(Listing):
## START
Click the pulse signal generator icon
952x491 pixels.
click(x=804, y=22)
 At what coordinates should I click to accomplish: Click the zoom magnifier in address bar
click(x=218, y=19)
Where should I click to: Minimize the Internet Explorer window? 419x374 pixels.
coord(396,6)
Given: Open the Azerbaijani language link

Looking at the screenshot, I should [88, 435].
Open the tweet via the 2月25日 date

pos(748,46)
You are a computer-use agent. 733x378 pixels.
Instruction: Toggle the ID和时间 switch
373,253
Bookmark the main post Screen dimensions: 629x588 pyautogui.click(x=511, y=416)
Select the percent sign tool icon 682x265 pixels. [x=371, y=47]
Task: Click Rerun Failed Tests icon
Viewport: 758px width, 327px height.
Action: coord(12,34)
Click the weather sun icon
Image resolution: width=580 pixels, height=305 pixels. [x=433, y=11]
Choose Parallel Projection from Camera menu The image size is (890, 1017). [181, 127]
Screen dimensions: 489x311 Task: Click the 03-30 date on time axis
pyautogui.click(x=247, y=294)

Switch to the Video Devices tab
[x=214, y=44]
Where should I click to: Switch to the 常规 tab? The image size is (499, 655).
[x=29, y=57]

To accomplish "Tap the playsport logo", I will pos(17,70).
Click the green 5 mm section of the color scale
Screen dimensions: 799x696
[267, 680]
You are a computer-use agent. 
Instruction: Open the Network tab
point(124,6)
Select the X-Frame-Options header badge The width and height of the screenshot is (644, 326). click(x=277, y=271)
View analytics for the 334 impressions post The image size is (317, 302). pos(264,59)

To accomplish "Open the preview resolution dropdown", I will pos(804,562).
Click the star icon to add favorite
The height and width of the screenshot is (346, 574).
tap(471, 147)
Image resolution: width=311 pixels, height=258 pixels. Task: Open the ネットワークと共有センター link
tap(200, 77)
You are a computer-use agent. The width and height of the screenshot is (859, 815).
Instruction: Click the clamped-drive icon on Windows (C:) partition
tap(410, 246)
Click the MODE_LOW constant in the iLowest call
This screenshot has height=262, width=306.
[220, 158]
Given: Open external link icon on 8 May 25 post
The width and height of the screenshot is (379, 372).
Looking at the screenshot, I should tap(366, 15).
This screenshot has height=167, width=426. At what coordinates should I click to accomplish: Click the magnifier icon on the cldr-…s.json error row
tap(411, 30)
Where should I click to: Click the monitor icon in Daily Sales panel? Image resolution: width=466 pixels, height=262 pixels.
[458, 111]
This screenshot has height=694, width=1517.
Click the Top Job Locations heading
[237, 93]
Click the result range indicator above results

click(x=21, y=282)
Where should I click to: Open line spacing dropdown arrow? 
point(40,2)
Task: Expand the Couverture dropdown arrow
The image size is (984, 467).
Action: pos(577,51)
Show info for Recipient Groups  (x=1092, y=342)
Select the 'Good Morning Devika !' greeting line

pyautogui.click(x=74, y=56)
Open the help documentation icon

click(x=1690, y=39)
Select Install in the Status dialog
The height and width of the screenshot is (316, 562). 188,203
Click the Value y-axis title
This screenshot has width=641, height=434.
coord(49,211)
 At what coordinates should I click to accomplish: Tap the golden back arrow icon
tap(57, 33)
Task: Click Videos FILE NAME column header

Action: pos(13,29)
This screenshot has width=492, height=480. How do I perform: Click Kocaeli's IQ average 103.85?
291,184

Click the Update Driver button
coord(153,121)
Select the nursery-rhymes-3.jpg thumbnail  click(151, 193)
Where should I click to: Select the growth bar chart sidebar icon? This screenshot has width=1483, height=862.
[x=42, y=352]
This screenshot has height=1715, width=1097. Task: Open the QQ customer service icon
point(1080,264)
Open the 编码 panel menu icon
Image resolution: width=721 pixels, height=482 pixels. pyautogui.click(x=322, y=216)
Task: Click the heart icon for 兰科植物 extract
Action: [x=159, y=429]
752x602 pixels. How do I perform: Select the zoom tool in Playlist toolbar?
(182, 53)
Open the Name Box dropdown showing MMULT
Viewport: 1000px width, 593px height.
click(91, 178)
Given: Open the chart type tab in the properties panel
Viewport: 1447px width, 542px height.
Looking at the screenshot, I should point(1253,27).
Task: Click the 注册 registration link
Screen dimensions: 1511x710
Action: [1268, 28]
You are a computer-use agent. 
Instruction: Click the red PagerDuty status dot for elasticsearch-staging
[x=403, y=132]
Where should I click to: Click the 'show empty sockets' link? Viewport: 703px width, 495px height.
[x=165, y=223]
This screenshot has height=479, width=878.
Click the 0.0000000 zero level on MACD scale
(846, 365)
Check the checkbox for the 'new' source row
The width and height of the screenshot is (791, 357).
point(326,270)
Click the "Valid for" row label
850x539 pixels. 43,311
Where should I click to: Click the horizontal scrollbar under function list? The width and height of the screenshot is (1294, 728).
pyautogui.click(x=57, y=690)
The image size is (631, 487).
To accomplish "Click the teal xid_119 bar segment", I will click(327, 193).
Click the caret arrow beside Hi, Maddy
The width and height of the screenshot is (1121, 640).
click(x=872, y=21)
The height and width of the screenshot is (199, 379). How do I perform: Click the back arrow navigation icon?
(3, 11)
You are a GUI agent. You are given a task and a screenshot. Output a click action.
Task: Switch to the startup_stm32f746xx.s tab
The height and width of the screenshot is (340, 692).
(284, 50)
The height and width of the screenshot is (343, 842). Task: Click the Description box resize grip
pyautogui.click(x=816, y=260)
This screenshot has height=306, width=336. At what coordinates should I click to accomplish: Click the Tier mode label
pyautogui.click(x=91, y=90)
## END
(Goal of the exercise): Can you write out all of the data above again, line for line, with no changes?

(Correct answer):
Click the pulse signal generator icon
952x491 pixels.
click(x=804, y=22)
 At what coordinates should I click to accomplish: Click the zoom magnifier in address bar
click(x=218, y=19)
Where should I click to: Minimize the Internet Explorer window? 419x374 pixels.
coord(396,6)
Given: Open the Azerbaijani language link

Looking at the screenshot, I should [88, 435].
Open the tweet via the 2月25日 date

pos(748,46)
You are a computer-use agent. 733x378 pixels.
Instruction: Toggle the ID和时间 switch
373,253
Bookmark the main post Screen dimensions: 629x588 pyautogui.click(x=511, y=416)
Select the percent sign tool icon 682x265 pixels. [x=371, y=47]
Task: Click Rerun Failed Tests icon
Viewport: 758px width, 327px height.
Action: coord(12,34)
Click the weather sun icon
Image resolution: width=580 pixels, height=305 pixels. [x=433, y=11]
Choose Parallel Projection from Camera menu The image size is (890, 1017). [181, 127]
Screen dimensions: 489x311 Task: Click the 03-30 date on time axis
pyautogui.click(x=247, y=294)

Switch to the Video Devices tab
[x=214, y=44]
Where should I click to: Switch to the 常规 tab? The image size is (499, 655).
[x=29, y=57]

To accomplish "Tap the playsport logo", I will pos(17,70).
Click the green 5 mm section of the color scale
Screen dimensions: 799x696
[267, 680]
You are a computer-use agent. 
Instruction: Open the Network tab
point(124,6)
Select the X-Frame-Options header badge The width and height of the screenshot is (644, 326). click(x=277, y=271)
View analytics for the 334 impressions post The image size is (317, 302). pos(264,59)

To accomplish "Open the preview resolution dropdown", I will pos(804,562).
Click the star icon to add favorite
The height and width of the screenshot is (346, 574).
tap(471, 147)
Image resolution: width=311 pixels, height=258 pixels. Task: Open the ネットワークと共有センター link
tap(200, 77)
You are a computer-use agent. The width and height of the screenshot is (859, 815).
Instruction: Click the clamped-drive icon on Windows (C:) partition
tap(410, 246)
Click the MODE_LOW constant in the iLowest call
This screenshot has height=262, width=306.
[220, 158]
Given: Open external link icon on 8 May 25 post
The width and height of the screenshot is (379, 372).
Looking at the screenshot, I should tap(366, 15).
This screenshot has height=167, width=426. At what coordinates should I click to accomplish: Click the magnifier icon on the cldr-…s.json error row
tap(411, 30)
Where should I click to: Click the monitor icon in Daily Sales panel? Image resolution: width=466 pixels, height=262 pixels.
[458, 111]
This screenshot has height=694, width=1517.
Click the Top Job Locations heading
[237, 93]
Click the result range indicator above results

click(x=21, y=282)
Where should I click to: Open line spacing dropdown arrow? 
point(40,2)
Task: Expand the Couverture dropdown arrow
The image size is (984, 467).
Action: pos(577,51)
Show info for Recipient Groups  (x=1092, y=342)
Select the 'Good Morning Devika !' greeting line

pyautogui.click(x=74, y=56)
Open the help documentation icon

click(x=1690, y=39)
Select Install in the Status dialog
The height and width of the screenshot is (316, 562). 188,203
Click the Value y-axis title
This screenshot has width=641, height=434.
coord(49,211)
 At what coordinates should I click to accomplish: Tap the golden back arrow icon
tap(57, 33)
Task: Click Videos FILE NAME column header

Action: pos(13,29)
This screenshot has width=492, height=480. How do I perform: Click Kocaeli's IQ average 103.85?
291,184

Click the Update Driver button
coord(153,121)
Select the nursery-rhymes-3.jpg thumbnail  click(151, 193)
Where should I click to: Select the growth bar chart sidebar icon? This screenshot has width=1483, height=862.
[x=42, y=352]
This screenshot has height=1715, width=1097. Task: Open the QQ customer service icon
point(1080,264)
Open the 编码 panel menu icon
Image resolution: width=721 pixels, height=482 pixels. pyautogui.click(x=322, y=216)
Task: Click the heart icon for 兰科植物 extract
Action: [x=159, y=429]
752x602 pixels. How do I perform: Select the zoom tool in Playlist toolbar?
(182, 53)
Open the Name Box dropdown showing MMULT
Viewport: 1000px width, 593px height.
click(91, 178)
Given: Open the chart type tab in the properties panel
Viewport: 1447px width, 542px height.
Looking at the screenshot, I should point(1253,27).
Task: Click the 注册 registration link
Screen dimensions: 1511x710
Action: [1268, 28]
You are a computer-use agent. 
Instruction: Click the red PagerDuty status dot for elasticsearch-staging
[x=403, y=132]
Where should I click to: Click the 'show empty sockets' link? Viewport: 703px width, 495px height.
[x=165, y=223]
This screenshot has height=479, width=878.
Click the 0.0000000 zero level on MACD scale
(846, 365)
Check the checkbox for the 'new' source row
The width and height of the screenshot is (791, 357).
point(326,270)
Click the "Valid for" row label
850x539 pixels. 43,311
Where should I click to: Click the horizontal scrollbar under function list? The width and height of the screenshot is (1294, 728).
pyautogui.click(x=57, y=690)
The image size is (631, 487).
To accomplish "Click the teal xid_119 bar segment", I will click(327, 193).
Click the caret arrow beside Hi, Maddy
The width and height of the screenshot is (1121, 640).
click(x=872, y=21)
The height and width of the screenshot is (199, 379). How do I perform: Click the back arrow navigation icon?
(3, 11)
You are a GUI agent. You are given a task and a screenshot. Output a click action.
Task: Switch to the startup_stm32f746xx.s tab
The height and width of the screenshot is (340, 692).
(284, 50)
The height and width of the screenshot is (343, 842). Task: Click the Description box resize grip
pyautogui.click(x=816, y=260)
This screenshot has height=306, width=336. At what coordinates should I click to accomplish: Click the Tier mode label
pyautogui.click(x=91, y=90)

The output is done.